>>>>

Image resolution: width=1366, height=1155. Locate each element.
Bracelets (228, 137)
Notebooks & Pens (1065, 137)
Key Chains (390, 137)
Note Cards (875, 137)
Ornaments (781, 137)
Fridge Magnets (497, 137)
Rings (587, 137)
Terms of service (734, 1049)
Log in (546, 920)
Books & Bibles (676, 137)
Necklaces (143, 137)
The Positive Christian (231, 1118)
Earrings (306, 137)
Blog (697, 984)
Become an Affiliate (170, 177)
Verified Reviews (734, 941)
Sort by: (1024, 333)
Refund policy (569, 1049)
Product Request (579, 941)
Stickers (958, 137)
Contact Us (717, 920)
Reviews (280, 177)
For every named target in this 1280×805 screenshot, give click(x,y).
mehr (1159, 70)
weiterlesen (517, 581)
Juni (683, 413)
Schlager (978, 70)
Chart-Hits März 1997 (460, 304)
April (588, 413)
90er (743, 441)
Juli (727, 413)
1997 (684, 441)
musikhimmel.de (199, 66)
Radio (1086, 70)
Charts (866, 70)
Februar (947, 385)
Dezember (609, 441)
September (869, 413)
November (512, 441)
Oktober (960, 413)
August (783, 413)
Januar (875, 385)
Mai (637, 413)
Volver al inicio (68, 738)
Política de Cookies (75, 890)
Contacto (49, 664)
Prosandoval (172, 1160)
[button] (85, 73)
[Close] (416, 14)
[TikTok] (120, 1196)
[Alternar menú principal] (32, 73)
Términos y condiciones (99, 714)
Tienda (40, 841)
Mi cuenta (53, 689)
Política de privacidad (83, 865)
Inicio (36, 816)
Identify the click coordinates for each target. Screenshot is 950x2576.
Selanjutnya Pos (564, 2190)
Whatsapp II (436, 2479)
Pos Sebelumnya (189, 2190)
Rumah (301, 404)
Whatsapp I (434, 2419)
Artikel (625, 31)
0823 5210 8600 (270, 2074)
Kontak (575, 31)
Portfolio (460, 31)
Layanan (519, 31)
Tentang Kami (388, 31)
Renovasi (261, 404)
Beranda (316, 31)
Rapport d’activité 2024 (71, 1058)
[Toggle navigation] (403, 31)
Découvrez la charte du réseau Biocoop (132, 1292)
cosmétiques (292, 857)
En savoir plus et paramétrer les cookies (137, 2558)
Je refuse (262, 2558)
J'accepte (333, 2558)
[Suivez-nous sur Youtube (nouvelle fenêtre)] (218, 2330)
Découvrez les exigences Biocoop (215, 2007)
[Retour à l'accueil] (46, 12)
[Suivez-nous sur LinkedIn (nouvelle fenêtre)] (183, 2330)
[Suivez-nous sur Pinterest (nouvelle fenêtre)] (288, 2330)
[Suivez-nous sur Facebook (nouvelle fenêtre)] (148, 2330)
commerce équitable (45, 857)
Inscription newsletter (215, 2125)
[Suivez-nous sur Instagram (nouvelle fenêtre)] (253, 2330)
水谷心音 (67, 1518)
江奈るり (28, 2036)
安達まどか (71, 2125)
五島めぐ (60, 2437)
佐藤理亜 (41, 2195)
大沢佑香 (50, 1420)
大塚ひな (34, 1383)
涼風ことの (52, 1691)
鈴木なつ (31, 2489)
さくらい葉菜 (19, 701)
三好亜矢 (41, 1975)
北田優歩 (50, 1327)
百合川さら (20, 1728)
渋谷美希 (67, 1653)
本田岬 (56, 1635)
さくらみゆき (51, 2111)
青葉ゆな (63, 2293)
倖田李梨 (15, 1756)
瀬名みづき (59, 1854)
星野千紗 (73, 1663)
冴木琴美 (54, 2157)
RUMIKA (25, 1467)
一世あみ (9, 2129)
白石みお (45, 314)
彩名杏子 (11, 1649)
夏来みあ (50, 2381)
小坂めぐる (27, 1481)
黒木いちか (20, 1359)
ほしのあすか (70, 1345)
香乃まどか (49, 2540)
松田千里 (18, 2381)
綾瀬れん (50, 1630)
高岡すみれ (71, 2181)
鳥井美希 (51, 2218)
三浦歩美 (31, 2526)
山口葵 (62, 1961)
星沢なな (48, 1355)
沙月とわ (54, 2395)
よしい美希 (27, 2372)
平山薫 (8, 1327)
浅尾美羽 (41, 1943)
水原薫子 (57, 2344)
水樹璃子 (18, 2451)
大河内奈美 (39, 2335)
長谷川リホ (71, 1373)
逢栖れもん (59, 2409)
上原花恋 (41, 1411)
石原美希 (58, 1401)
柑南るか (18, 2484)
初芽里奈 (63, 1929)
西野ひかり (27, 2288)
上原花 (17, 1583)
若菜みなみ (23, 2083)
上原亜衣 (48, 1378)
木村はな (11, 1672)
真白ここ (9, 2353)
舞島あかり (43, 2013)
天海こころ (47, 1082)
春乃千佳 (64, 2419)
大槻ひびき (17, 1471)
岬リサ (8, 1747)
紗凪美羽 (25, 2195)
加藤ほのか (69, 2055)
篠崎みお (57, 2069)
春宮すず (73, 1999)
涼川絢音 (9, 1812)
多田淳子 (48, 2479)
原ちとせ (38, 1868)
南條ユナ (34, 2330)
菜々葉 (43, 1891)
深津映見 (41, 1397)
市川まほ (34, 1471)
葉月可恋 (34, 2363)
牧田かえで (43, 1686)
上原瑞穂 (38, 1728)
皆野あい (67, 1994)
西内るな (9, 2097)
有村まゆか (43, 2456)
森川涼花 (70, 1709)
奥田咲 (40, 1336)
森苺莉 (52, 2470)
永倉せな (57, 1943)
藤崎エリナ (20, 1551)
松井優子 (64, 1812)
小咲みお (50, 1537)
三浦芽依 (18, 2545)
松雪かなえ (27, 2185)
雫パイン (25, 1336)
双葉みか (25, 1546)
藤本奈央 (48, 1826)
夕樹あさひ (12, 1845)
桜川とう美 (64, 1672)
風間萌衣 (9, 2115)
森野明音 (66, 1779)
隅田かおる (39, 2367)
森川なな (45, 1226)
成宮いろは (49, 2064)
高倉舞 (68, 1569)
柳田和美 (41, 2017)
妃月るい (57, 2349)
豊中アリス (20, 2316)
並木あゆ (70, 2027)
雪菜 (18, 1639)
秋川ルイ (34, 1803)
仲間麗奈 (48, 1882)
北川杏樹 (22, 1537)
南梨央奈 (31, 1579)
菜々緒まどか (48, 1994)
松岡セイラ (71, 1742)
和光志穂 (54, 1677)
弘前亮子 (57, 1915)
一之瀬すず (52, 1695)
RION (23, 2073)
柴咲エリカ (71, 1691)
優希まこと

<<<<

* [Task details]: Copy the listing in full, and keep every word exactly as it is.

* [Solution to this problem]:
Image resolution: width=1366, height=1155. Locate each element.
Bracelets (228, 137)
Notebooks & Pens (1065, 137)
Key Chains (390, 137)
Note Cards (875, 137)
Ornaments (781, 137)
Fridge Magnets (497, 137)
Rings (587, 137)
Terms of service (734, 1049)
Log in (546, 920)
Books & Bibles (676, 137)
Necklaces (143, 137)
The Positive Christian (231, 1118)
Earrings (306, 137)
Blog (697, 984)
Become an Affiliate (170, 177)
Verified Reviews (734, 941)
Sort by: (1024, 333)
Refund policy (569, 1049)
Product Request (579, 941)
Stickers (958, 137)
Contact Us (717, 920)
Reviews (280, 177)
For every named target in this 1280×805 screenshot, give click(x,y).
mehr (1159, 70)
weiterlesen (517, 581)
Juni (683, 413)
Schlager (978, 70)
Chart-Hits März 1997 (460, 304)
April (588, 413)
90er (743, 441)
Juli (727, 413)
1997 (684, 441)
musikhimmel.de (199, 66)
Radio (1086, 70)
Charts (866, 70)
Februar (947, 385)
Dezember (609, 441)
September (869, 413)
November (512, 441)
Oktober (960, 413)
August (783, 413)
Januar (875, 385)
Mai (637, 413)
Volver al inicio (68, 738)
Política de Cookies (75, 890)
Contacto (49, 664)
Prosandoval (172, 1160)
[button] (85, 73)
[Close] (416, 14)
[TikTok] (120, 1196)
[Alternar menú principal] (32, 73)
Términos y condiciones (99, 714)
Tienda (40, 841)
Mi cuenta (53, 689)
Política de privacidad (83, 865)
Inicio (36, 816)
Identify the click coordinates for each target. Screenshot is 950x2576.
Selanjutnya Pos (564, 2190)
Whatsapp II (436, 2479)
Pos Sebelumnya (189, 2190)
Rumah (301, 404)
Whatsapp I (434, 2419)
Artikel (625, 31)
0823 5210 8600 (270, 2074)
Kontak (575, 31)
Portfolio (460, 31)
Layanan (519, 31)
Tentang Kami (388, 31)
Renovasi (261, 404)
Beranda (316, 31)
Rapport d’activité 2024 (71, 1058)
[Toggle navigation] (403, 31)
Découvrez la charte du réseau Biocoop (132, 1292)
cosmétiques (292, 857)
En savoir plus et paramétrer les cookies (137, 2558)
Je refuse (262, 2558)
J'accepte (333, 2558)
[Suivez-nous sur Youtube (nouvelle fenêtre)] (218, 2330)
Découvrez les exigences Biocoop (215, 2007)
[Retour à l'accueil] (46, 12)
[Suivez-nous sur LinkedIn (nouvelle fenêtre)] (183, 2330)
[Suivez-nous sur Pinterest (nouvelle fenêtre)] (288, 2330)
[Suivez-nous sur Facebook (nouvelle fenêtre)] (148, 2330)
commerce équitable (45, 857)
Inscription newsletter (215, 2125)
[Suivez-nous sur Instagram (nouvelle fenêtre)] (253, 2330)
水谷心音 (67, 1518)
江奈るり (28, 2036)
安達まどか (71, 2125)
五島めぐ (60, 2437)
佐藤理亜 (41, 2195)
大沢佑香 (50, 1420)
大塚ひな (34, 1383)
涼風ことの (52, 1691)
鈴木なつ (31, 2489)
さくらい葉菜 (19, 701)
三好亜矢 (41, 1975)
北田優歩 (50, 1327)
百合川さら (20, 1728)
渋谷美希 (67, 1653)
本田岬 (56, 1635)
さくらみゆき (51, 2111)
青葉ゆな (63, 2293)
倖田李梨 (15, 1756)
瀬名みづき (59, 1854)
星野千紗 (73, 1663)
冴木琴美 (54, 2157)
RUMIKA (25, 1467)
一世あみ (9, 2129)
白石みお (45, 314)
彩名杏子 (11, 1649)
夏来みあ (50, 2381)
小坂めぐる (27, 1481)
黒木いちか (20, 1359)
ほしのあすか (70, 1345)
香乃まどか (49, 2540)
松田千里 (18, 2381)
綾瀬れん (50, 1630)
高岡すみれ (71, 2181)
鳥井美希 (51, 2218)
三浦歩美 (31, 2526)
山口葵 (62, 1961)
星沢なな (48, 1355)
沙月とわ (54, 2395)
よしい美希 (27, 2372)
平山薫 (8, 1327)
浅尾美羽 (41, 1943)
水原薫子 (57, 2344)
水樹璃子 (18, 2451)
大河内奈美 (39, 2335)
長谷川リホ (71, 1373)
逢栖れもん (59, 2409)
上原花恋 (41, 1411)
石原美希 (58, 1401)
柑南るか (18, 2484)
初芽里奈 (63, 1929)
西野ひかり (27, 2288)
上原花 (17, 1583)
若菜みなみ (23, 2083)
上原亜衣 (48, 1378)
木村はな (11, 1672)
真白ここ (9, 2353)
舞島あかり (43, 2013)
天海こころ (47, 1082)
春乃千佳 (64, 2419)
大槻ひびき (17, 1471)
岬リサ (8, 1747)
紗凪美羽 (25, 2195)
加藤ほのか (69, 2055)
篠崎みお (57, 2069)
春宮すず (73, 1999)
涼川絢音 (9, 1812)
多田淳子 (48, 2479)
原ちとせ (38, 1868)
南條ユナ (34, 2330)
菜々葉 (43, 1891)
深津映見 (41, 1397)
市川まほ (34, 1471)
葉月可恋 (34, 2363)
牧田かえで (43, 1686)
上原瑞穂 (38, 1728)
皆野あい (67, 1994)
西内るな (9, 2097)
有村まゆか (43, 2456)
森川涼花 (70, 1709)
奥田咲 (40, 1336)
森苺莉 (52, 2470)
永倉せな (57, 1943)
藤崎エリナ (20, 1551)
松井優子 (64, 1812)
小咲みお (50, 1537)
三浦芽依 (18, 2545)
松雪かなえ (27, 2185)
雫パイン (25, 1336)
双葉みか (25, 1546)
藤本奈央 (48, 1826)
夕樹あさひ (12, 1845)
桜川とう美 (64, 1672)
風間萌衣 (9, 2115)
森野明音 (66, 1779)
隅田かおる (39, 2367)
森川なな (45, 1226)
成宮いろは (49, 2064)
高倉舞 (68, 1569)
柳田和美 (41, 2017)
妃月るい (57, 2349)
豊中アリス (20, 2316)
並木あゆ (70, 2027)
雪菜 (18, 1639)
秋川ルイ (34, 1803)
仲間麗奈 (48, 1882)
北川杏樹 (22, 1537)
南梨央奈 (31, 1579)
菜々緒まどか (48, 1994)
松岡セイラ (71, 1742)
和光志穂 (54, 1677)
弘前亮子 (57, 1915)
一之瀬すず (52, 1695)
RION (23, 2073)
柴咲エリカ (71, 1691)
優希まこと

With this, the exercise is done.